> _DESCRIPTION OF THE TASK_
Would you output the lines from the one containing "Screen dimensions: 1370x845" through the final line of the entries, exactly and with pictures omitted?

>>>

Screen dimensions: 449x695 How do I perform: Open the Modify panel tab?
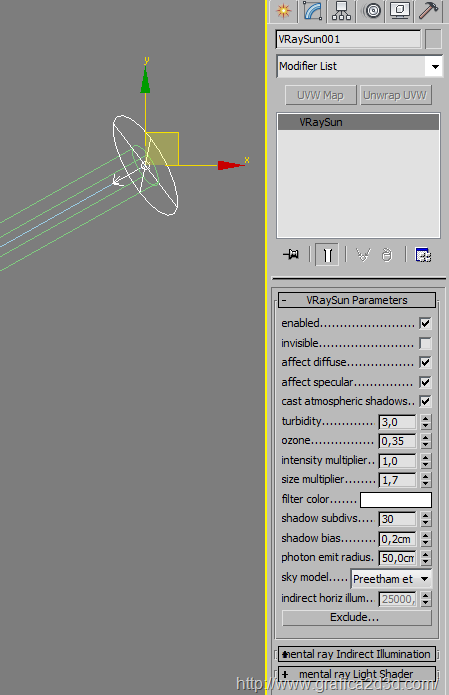point(313,11)
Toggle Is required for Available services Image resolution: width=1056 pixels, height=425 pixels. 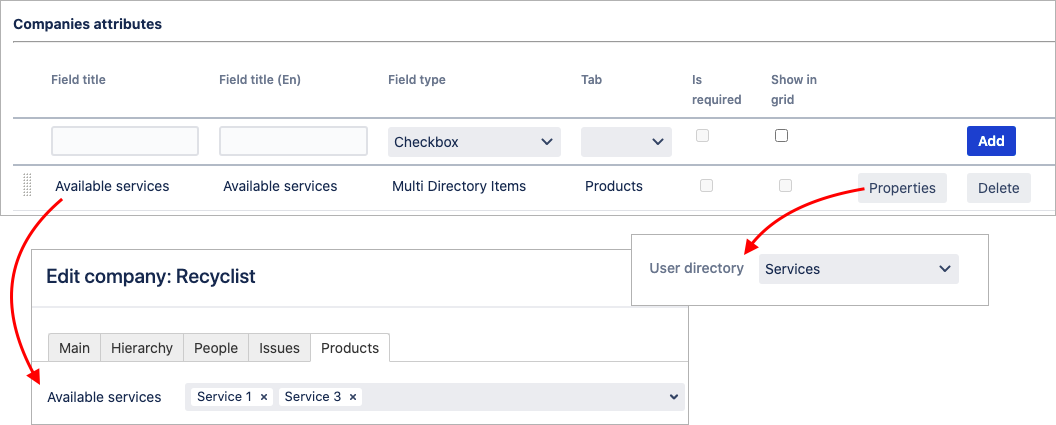pos(706,186)
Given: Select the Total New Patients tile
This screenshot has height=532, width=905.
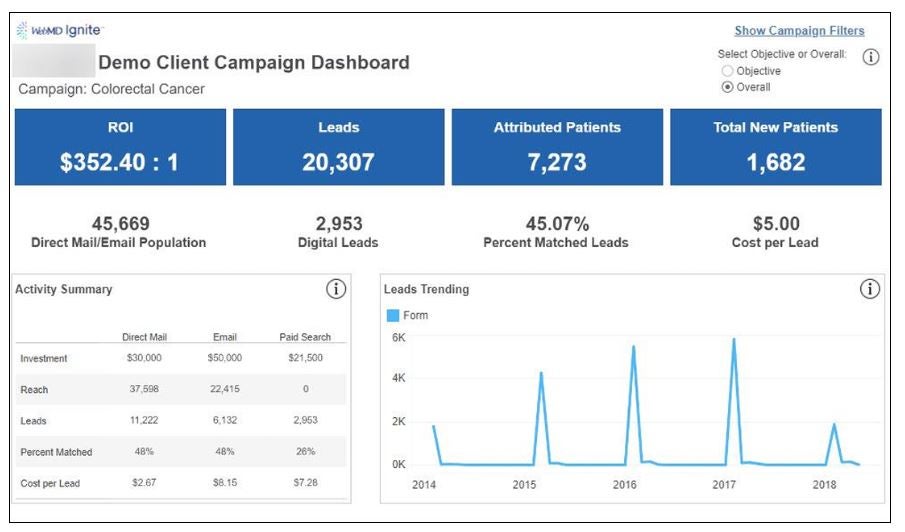Looking at the screenshot, I should click(775, 147).
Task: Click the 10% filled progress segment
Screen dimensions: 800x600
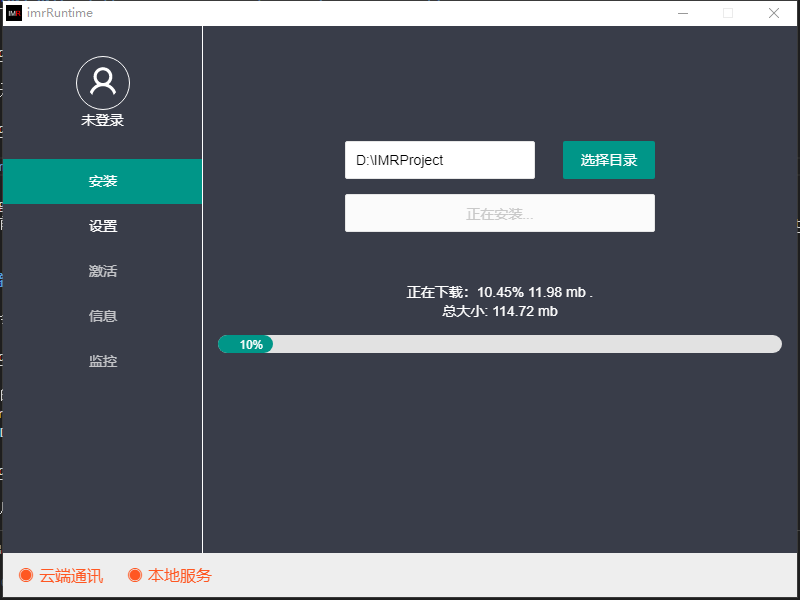Action: click(x=246, y=344)
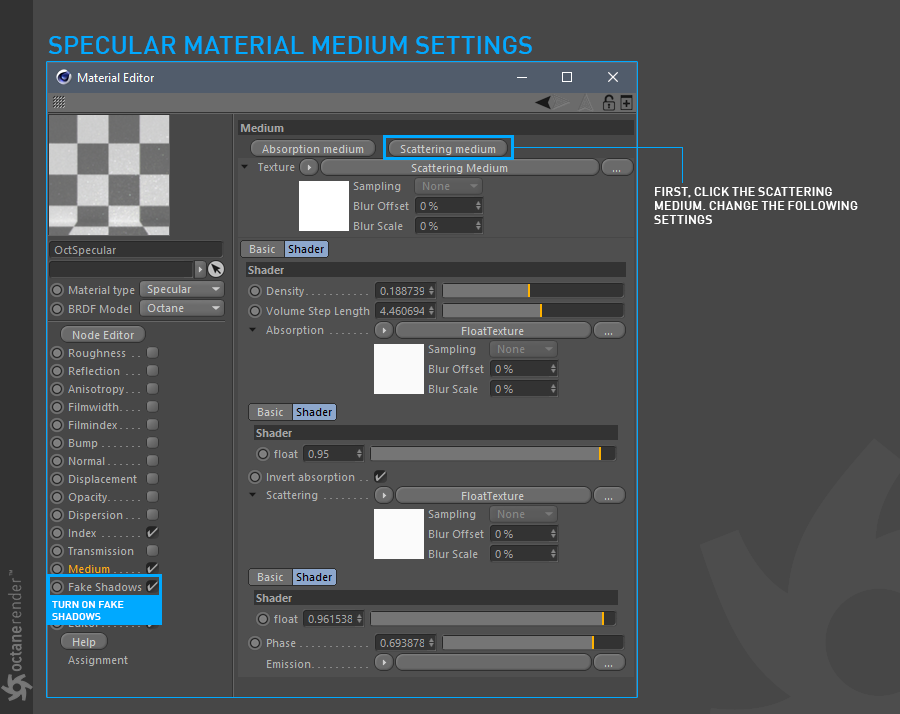Viewport: 900px width, 714px height.
Task: Enable the Roughness channel checkbox
Action: coord(152,352)
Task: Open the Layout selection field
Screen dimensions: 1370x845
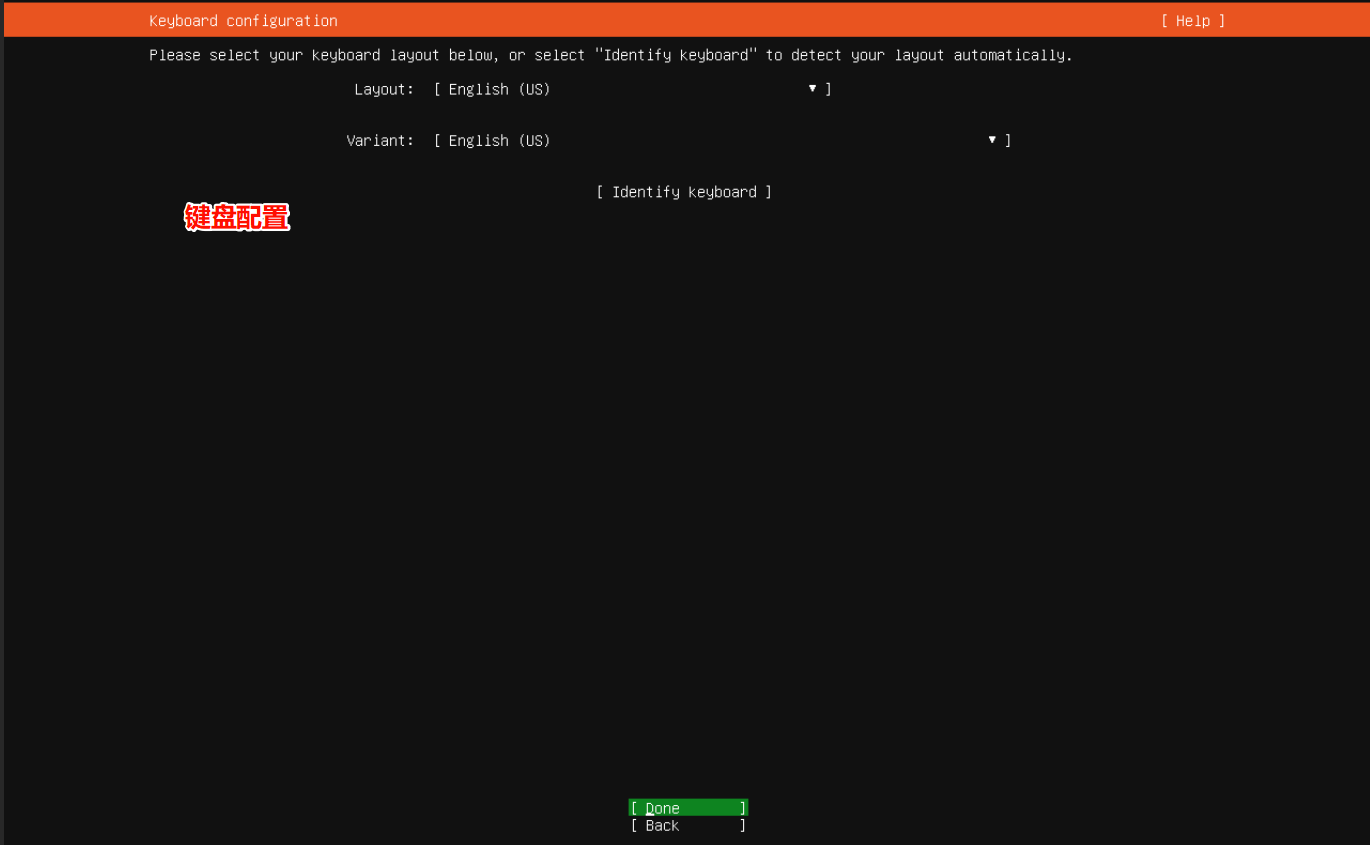Action: click(632, 89)
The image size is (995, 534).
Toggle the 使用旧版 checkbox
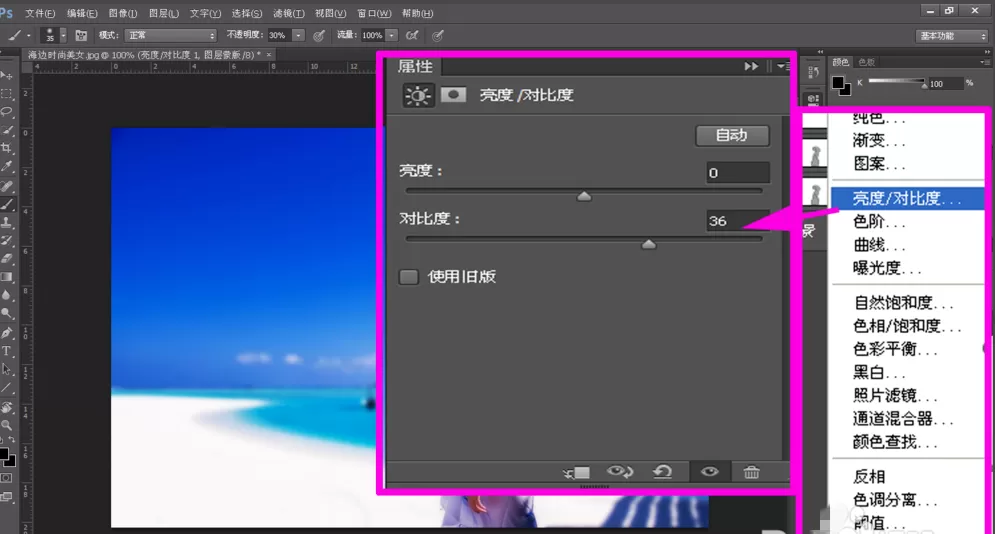click(409, 277)
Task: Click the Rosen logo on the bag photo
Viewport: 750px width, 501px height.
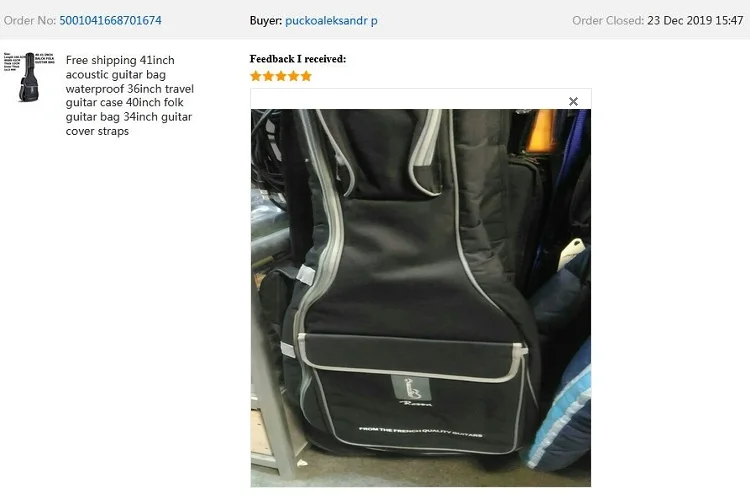Action: (x=412, y=390)
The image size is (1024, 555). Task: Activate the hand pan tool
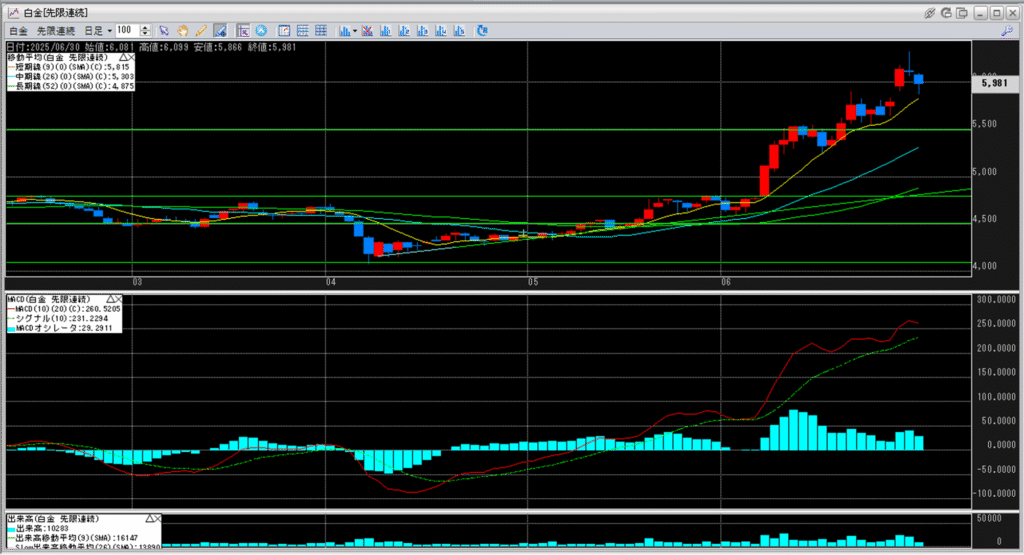click(x=183, y=31)
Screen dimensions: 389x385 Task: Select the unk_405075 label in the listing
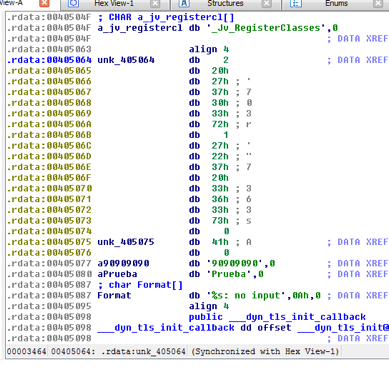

<<<

> _EXERCISE SOLUTION_
Screen dimensions: 1370x845
Action: click(632, 89)
The image size is (995, 534).
Toggle the 使用旧版 checkbox
click(409, 277)
Task: Click the Rosen logo on the bag photo
Viewport: 750px width, 501px height.
Action: (x=412, y=390)
The image size is (1024, 555). Task: Activate the hand pan tool
click(x=183, y=31)
Screen dimensions: 389x385 Task: Select the unk_405075 label in the listing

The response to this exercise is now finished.